You ‘feel’ fine. You ignore the signals, drink another espresso and continue to the next meeting. However, your Oura ring or Whoop tells a different story. Your Heart Rate Variability (HRV) is historically low. Many leaders dismiss this data as a technical glitch. That is a mistake. HRV is the only measurement you cannot fake.
The Diagnosis: Sympathetic Overdrive
Heart Rate Variability (HRV) is the variation in time between successive heartbeats (R-R interval). High variability is good; it means your nervous system flexibly switches between action and rest. Low HRV is clinical evidence of sympathetic dominance.
If your HRV is low, the accelerator (sympathetic nervous system) is fully pressed, even when you are lying on the sofa or sleeping. Your body is in a chronic state of ‘fight or flight’. You are not recovering; you are surviving. This is the precursor to burnout or cardiovascular failure, long before you experience subjective complaints.
The Science: Allostatic Load
The heart is not a metronome. In a healthy, ventral vagal state (safety), breathing causes fluctuations: on inhalation the heart speeds up slightly, on exhalation it slows down. This is called Respiratory Sinus Arrhythmia.
When the allostatic load (the accumulated stress of work, toxins, poor sleep) becomes too high, the heart loses this nuance. The rhythm becomes rigid. This loss of complexity in the heart rhythm directly correlates with reduced function of the prefrontal cortex. Simply put: the lower your HRV, the poorer your decisions and the less empathic your capacity.

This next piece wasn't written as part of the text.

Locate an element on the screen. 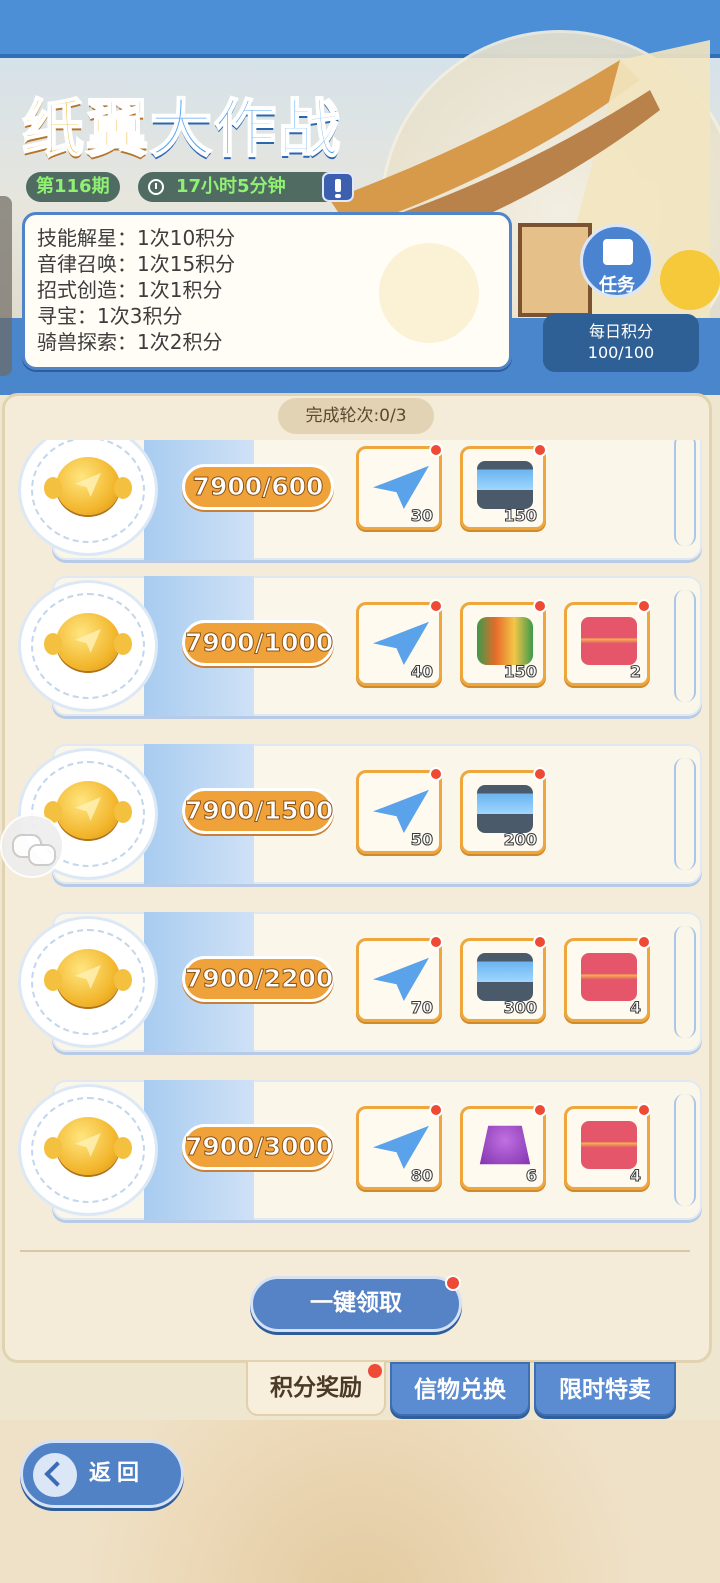 The height and width of the screenshot is (1583, 720). tab-limited-sale: 限时特卖 is located at coordinates (605, 1389).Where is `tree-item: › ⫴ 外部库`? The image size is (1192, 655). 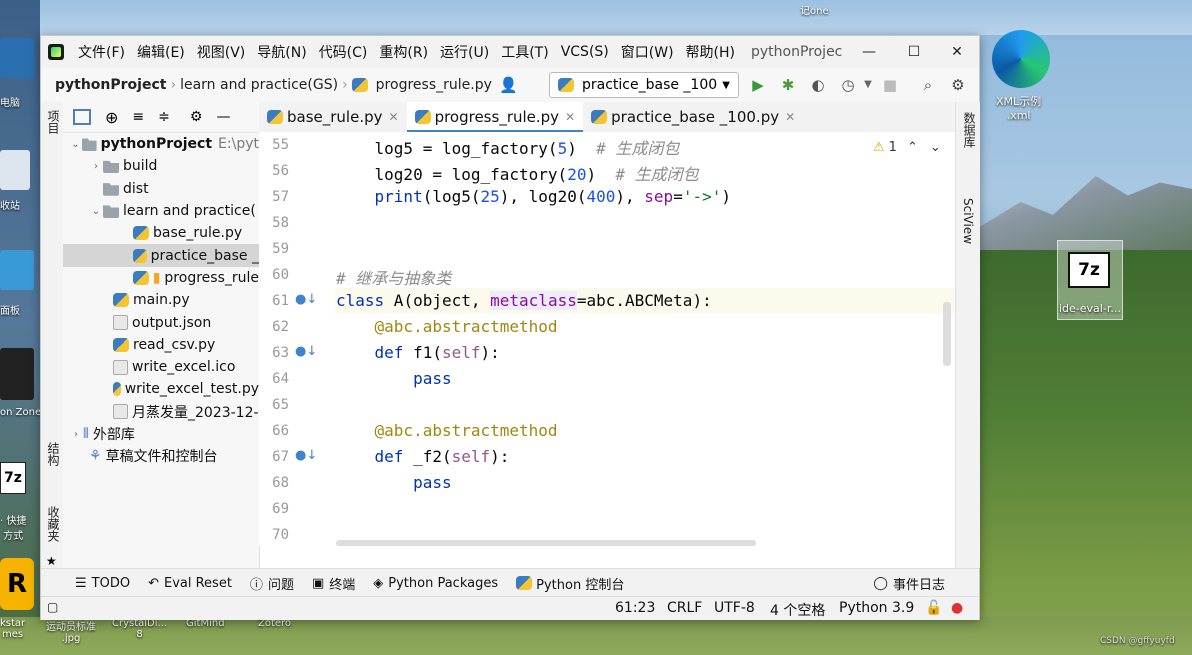 tree-item: › ⫴ 外部库 is located at coordinates (161, 434).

The Intervention: Biofeedback & Breathing
You cannot ‘think’ your HRV to a higher level. You must manipulate it physically.
Via our Vibro-Acoustic Therapy (VAT) and biofeedback training we teach your system to synchronise. The key is Resonance Breathing: breathing at a specific frequency (often around 5.5 or 6 breaths per minute) that runs synchronously with your baroreflex (blood pressure regulation). This forces the nervous system out of the sympathetic mode and directly activates the parasympathetic recovery mode.
Conclusion
Data does not lie. Your feelings often do. Use HRV not as a number to boast about, but as a daily reality check of the state of your nervous system. Adapt your schedule to your biology, not the other way around.